Almost twenty years later, we became an independent non-profit news organisation, allowing us to cast a more critical eye over the multi-billion-dollar emergency aid industry and draw attention to its failures at a time of unprecedented humanitarian need. As digital disinformation went global, and mainstream media retreated from many international crisis zones, our field-based, high-quality journalism filled even more of a gap. Today, we are one of only a handful of newsrooms world-wide specialized in covering crises and disasters – and in holding the aid industry accountable.
In 2019, we changed our name to The New Humanitarian to signal our move from UN project to independent newsroom and our role chronicling the changing nature of – and response to – humanitarian crises.
Throughout our journey, we have remained true to our mission to inform crisis prevention and response by amplifying the voices of those most affected; shining a light on forgotten crises; and resisting superficial, sensational narratives about the crises of our time.
Our name and brand identity
Evocative of respected media brands such as The New Statesman and The Economist, The New Humanitarian is the authoritative news source for policy-makers and practitioners involved in humanitarian response. We are to crises what POLITICO is to politics.

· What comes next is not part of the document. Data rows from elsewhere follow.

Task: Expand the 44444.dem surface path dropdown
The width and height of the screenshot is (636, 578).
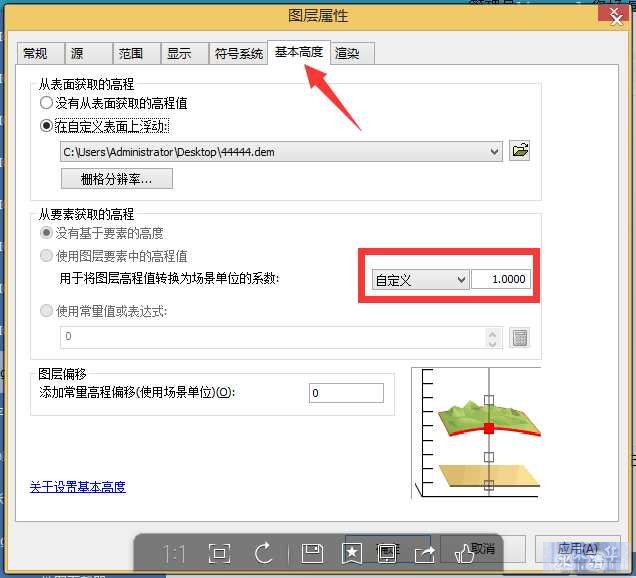Action: (x=494, y=152)
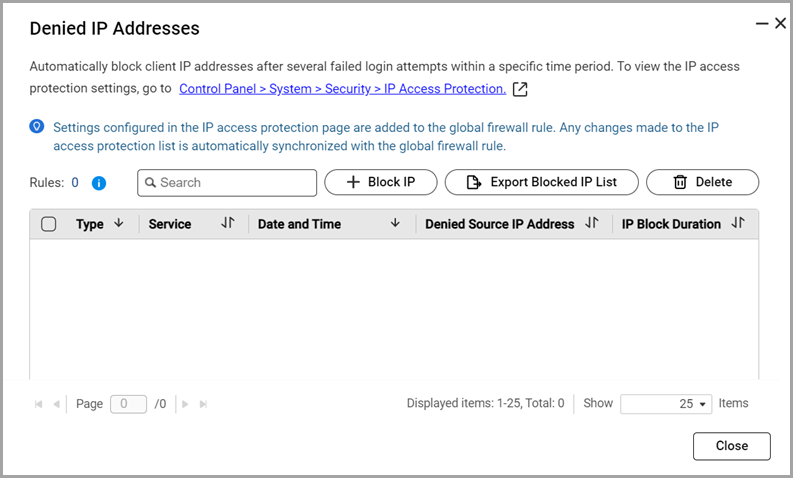
Task: Click the magnifier icon in search box
Action: (150, 183)
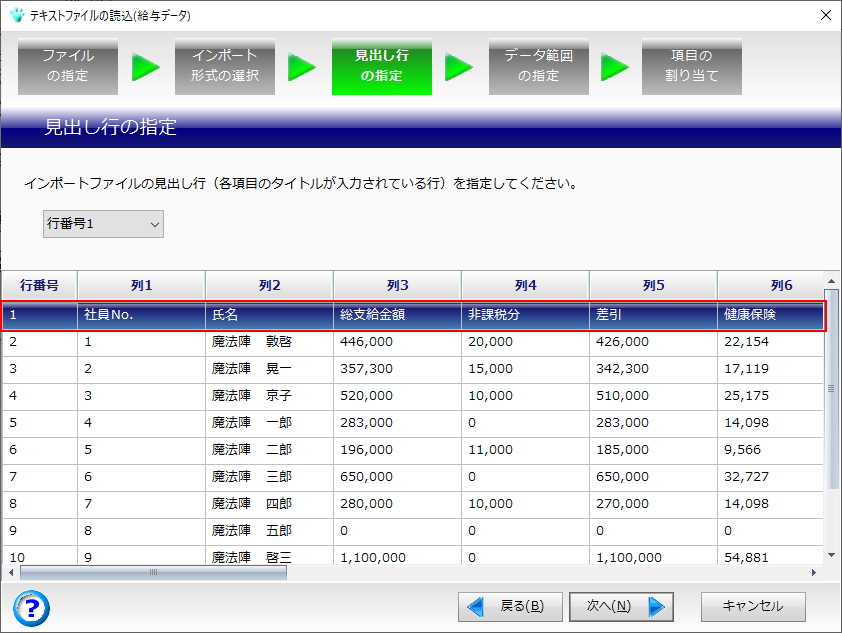The height and width of the screenshot is (633, 842).
Task: Click vertical scrollbar down arrow
Action: coord(830,553)
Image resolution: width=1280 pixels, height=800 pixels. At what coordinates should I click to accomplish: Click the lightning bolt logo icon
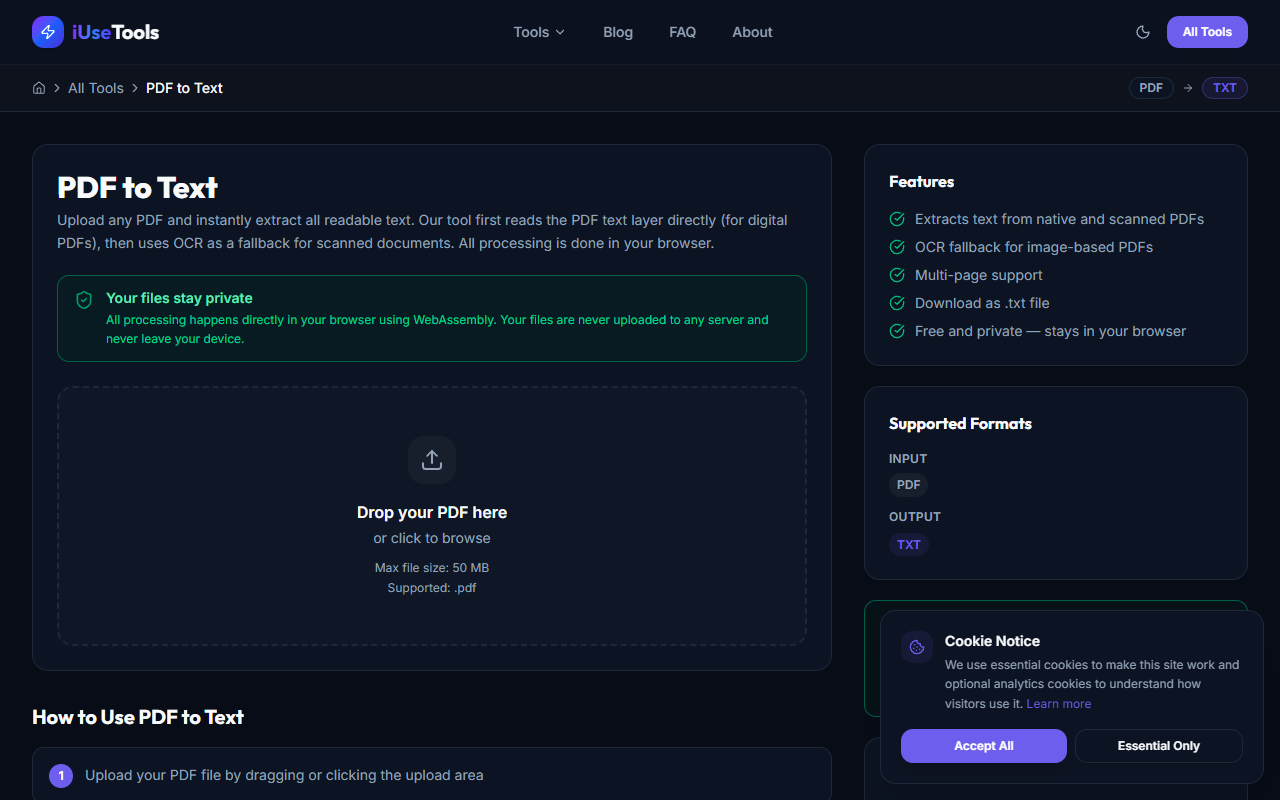click(47, 31)
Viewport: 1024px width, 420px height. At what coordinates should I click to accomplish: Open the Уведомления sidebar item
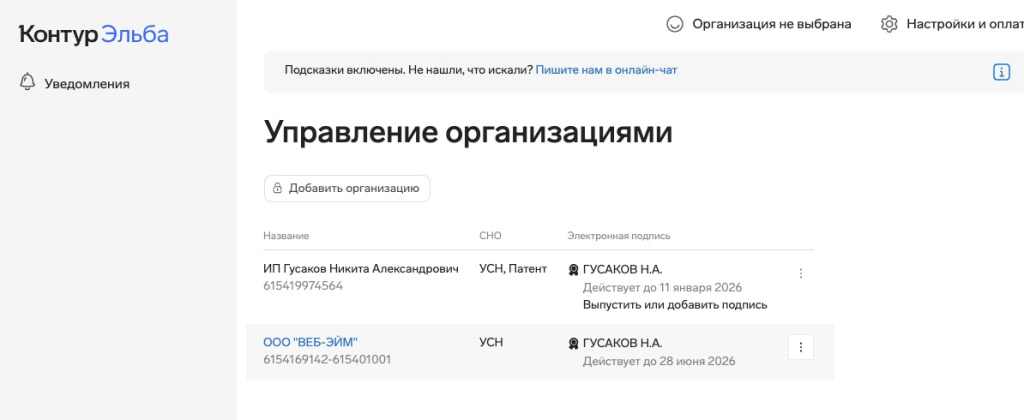pos(87,84)
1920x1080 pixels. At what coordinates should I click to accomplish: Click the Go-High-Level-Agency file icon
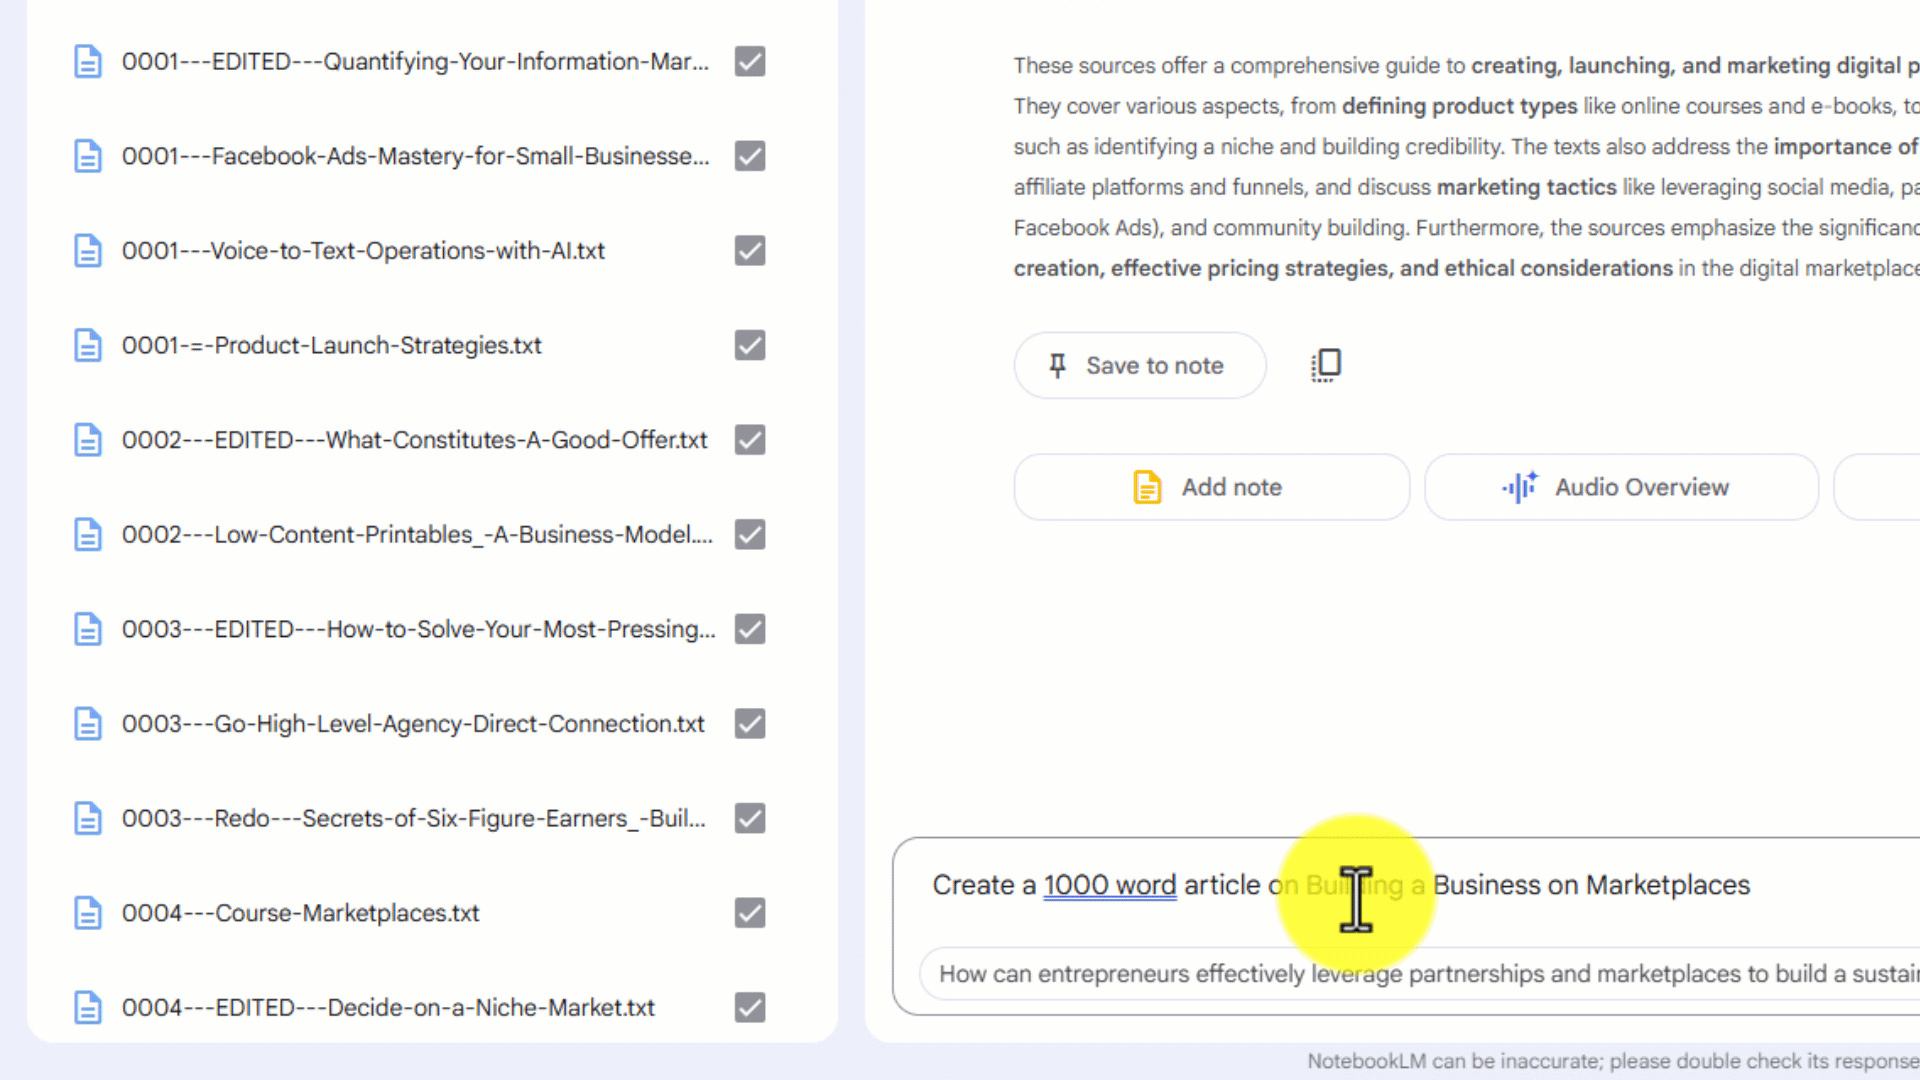pyautogui.click(x=88, y=724)
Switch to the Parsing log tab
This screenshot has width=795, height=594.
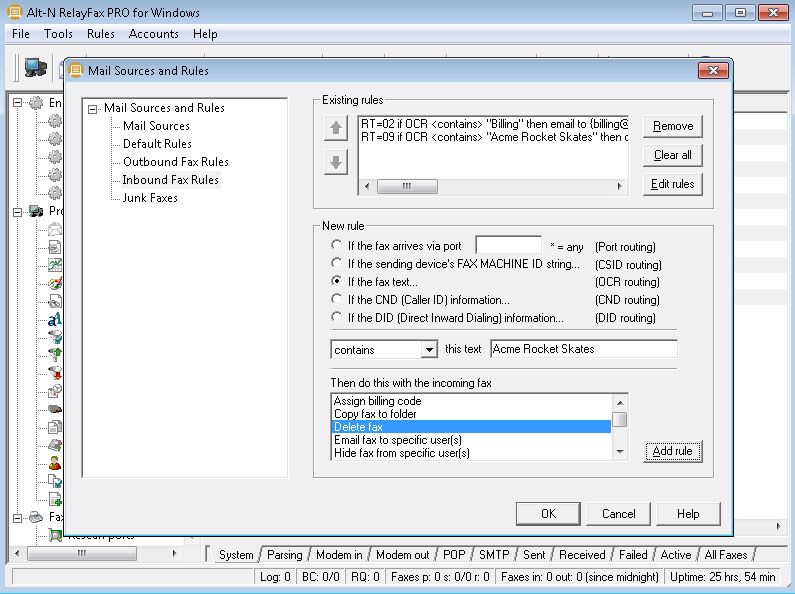284,555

Our logo is designed in GT Sectra, a modern serif font that originated as the house typeface of a Swiss longform journal called Reportagen. It marries the flourish of calligraphy to the precision-cut lettering of a printing press, echoing our commitment to evocative story-telling based on sharp reporting.
The cursor at the end of our logo signals our aim to be fresh and forward-looking, ready to tap in to the latest developments, and tell the ongoing story of crises as they evolve.
But most importantly, The New Humanitarian speaks to the profound shifts impacting our world today.
The drivers of humanitarian needs are changing, thanks to new threats like climate change, longer-lasting conflicts, and a geopolitical landscape that makes the resolution of crises at the international level more challenging.
The impacts of humanitarian crises are changing too, becoming more global in their repercussions. The exodus of refugees from Syria is one of many examples.
Traditional forms of humanitarian intervention are bursting at the seams; new approaches and players are emerging to fill an increasing gap between needs and response.
Tackling the world’s crises is no longer the exclusive domain of governments, “Big Aid” and the United Nations -- nor is it only about disaster relief and aid delivery. In many ways, the whole conception of humanitarianism is changing, evidenced by the private sector’s response to refugees; high school students marching for climate change; and local communities reclaiming agency in shaping their own futures. Today, a new generation of humanitarians is redefining the way the world responds to crises – demanding a seat at the table and a voice in the conversation.
We remain the trusted news source for policy-makers and practitioners in humanitarian response, but The New Humanitarian is expanding to reach this wider audience of people who want to better understand our complex world, in order to change it for the better.